The bottle was a vault.
She’d been drifting in and out of sleep, floating on a foggy sea that seemed to have no beginning, no end. Time here was an elastic thing, bending and shifting at will.
For so long now, she’d been living in prisons within prisons within prisons, like a nesting doll. Earth; Malek’s compound; the bottle. If he let her out, she’d still be a slave. Just one with a little more room to breathe. She’d never forgive Malek for the ripping, tearing, choking sensation of being stuffed into a bottle the size of her pinkie. It had been designed to punish, nothing more.
Officially, she was in the bottle because she’d run away again. Unofficially, she’d kicked her master’s ass. How many times had she tried to escape? He always knew when she left, as if some sixth sense had nudged him, then whispered her name in his ear. Her sentences in the bottle followed a predictable pattern: Nalia ran away. Her master summoned her back. She spit in his face. Called forth the wind to wreak havoc in his perfectly organized study or willed a storm to rain upon his priceless treasures. He put her in the bottle. After a time—long or short, depending on his mood or what he needed from her—he let her out. The pattern would resume again as her master tried to tame the wild colt within her.
This time was different. This time, Nalia had wanted him to hurt a little too.
She’d expected Malek’s usual raving—he hated when his jinni wasn’t right where he wanted her to be—but what he did instead was far worse. He’d looked at her, standing there in the doorway of his study, then returned to his reading, waving her away as though Nalia were nothing more than a dog. Before she knew what her hands were doing, Nalia had thrown Malek through a wall. The look on his face. The way the plaster had crumbled all around him, like powdery snow. Of course, her revenge had had its price: whatever pain she inflicted on her master ricocheted back to her. Punch her master, she punched herself, that kind of thing. Her defiance had been worth the sudden pain jolting up her spine and the two ribs that cracked as soon as her master hit the wall. It was almost worth the punishment of this endless suffocation. Almost.
“Hell, Nalia, you’re seventeen,” Malek had said, just before he put her in the bottle. “When I was your age, I was running a multinational corporation, not pulling childish disappearing acts.”

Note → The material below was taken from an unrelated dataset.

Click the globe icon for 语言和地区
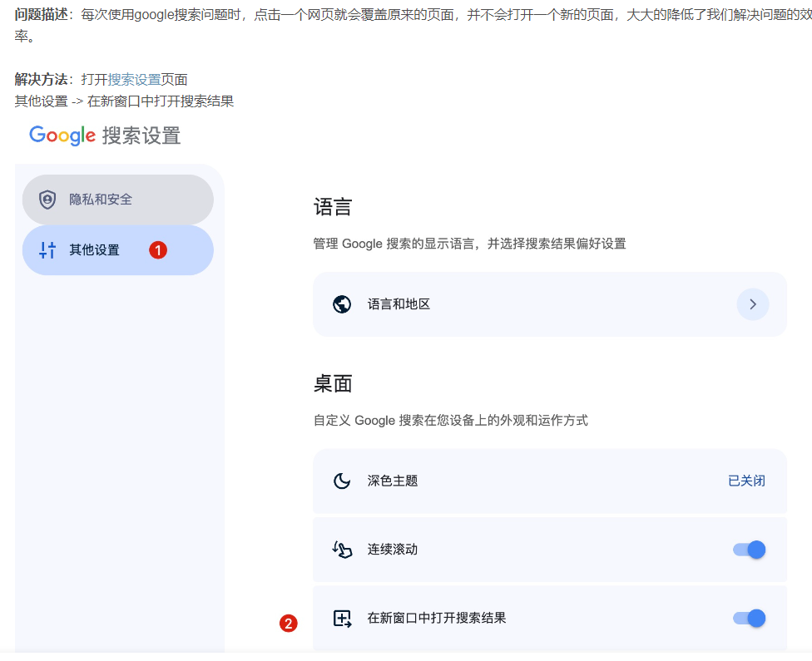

He had been sitting at his desk, near the window that overlooked the rose garden, sipping his absinthe with that faraway look in his eye—like he was examining the fabric of the universe, peeking through holes the gods had forgotten to sew up. Malek didn’t appear much older than she was, yet he’d been living far longer. Whether it was due to a wish from another jinni or a human mage’s skillful ministrations, Nalia didn’t know—Malek’s enduring youth was just another one of his secrets.

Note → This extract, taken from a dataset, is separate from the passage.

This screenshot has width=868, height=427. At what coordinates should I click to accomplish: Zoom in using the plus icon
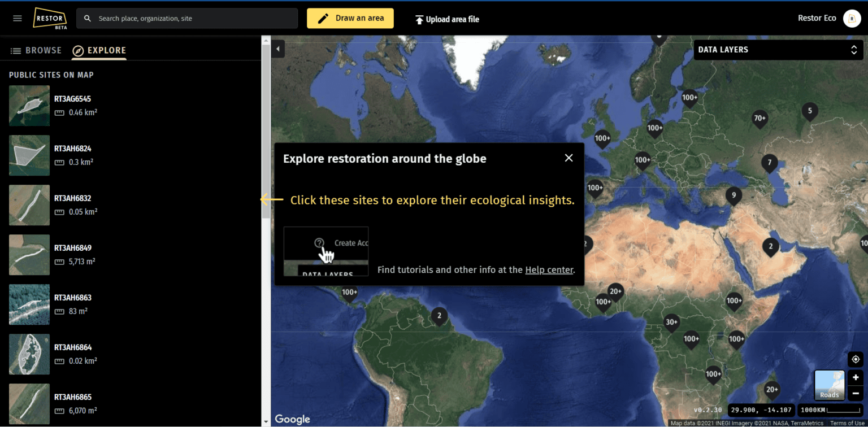click(x=855, y=377)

“This running around the planet as soon as I have my back turned and your little violent outbursts . . .” His voice had trailed off. Then, “I can’t allow it to continue.”

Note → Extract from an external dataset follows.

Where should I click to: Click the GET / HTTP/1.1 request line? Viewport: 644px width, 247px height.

Nalia shouldn’t have tried to run. How silly, to think she could go where Malek wouldn’t find her. She was his property, bought and paid for long ago, just another jinni on the dark caravan, the slave trade that had claimed thousands of jinn before her. Ghan Aisouri, Shaitan, Ifrit, Djan, Marid: the caravan wasn’t picky—it would take jinn from any of the five castes. Nalia’s last hours as a free jinni were filled with flames and death, the palace overrun with Ifrit vermin and their poisonous dark magic. Civil war. A coup. Revolution. The whole realm in shambles, its powerful Ghan Aisouri protectors slain in one night of carnage. Locked out of that world, Nalia could do nothing but remember. And hope.


 About The Author
When she's not traipsing around the world or spending time in imaginary places, Heather Demetrios lives with her husband in New York City. Originally from Los Angeles, she now calls the East Coast home. Heather is a recipient of the PEN New England Susan P. Bloom Discovery Award for her debut novel, Something Real, which Publisher's Weekly calls “[An] addictive yet thoughtful debut” about reality TV stardom. She is the author of the upcoming EXQUISITE CAPTIVE, a smoldering fantasy about jinn in Los Angeles and what Kirkus called in its starred review "an intoxicating, richly realized realm of magic, politics, spirituality and history" (#1 in the DARK CARAVAN CYCLE). She is also the author of the upcoming I’ll Meet You There (Winter 2015). I’ll Meet You There is a love story about a young combat veteran and a girl trapped in their small town, both struggling to escape the war at home. Heather is the founder of Live Your What, an organization dedicated to fostering passion in people of all ages and creating writing opportunities for youth of limited economic means. She is proud to have an MFA in Writing for Children and Young Adults from Vermont College of Fine Arts. You can always find her on Twitter (@HDemetrios), ogling the military dogs she wants to adopt (but can’t because her NYC apartment is way too small). Find out more about Heather and her other books at www.heatherdemetrios.comand www.darkcaravancycle.com 


Giveaway
23 Winners will get a signed finished copy of Exquisite Captive by Heather Demetrios
Must be 13+ To Enter | Ships to US only.

a Rafflecopter giveaway

Good Luck!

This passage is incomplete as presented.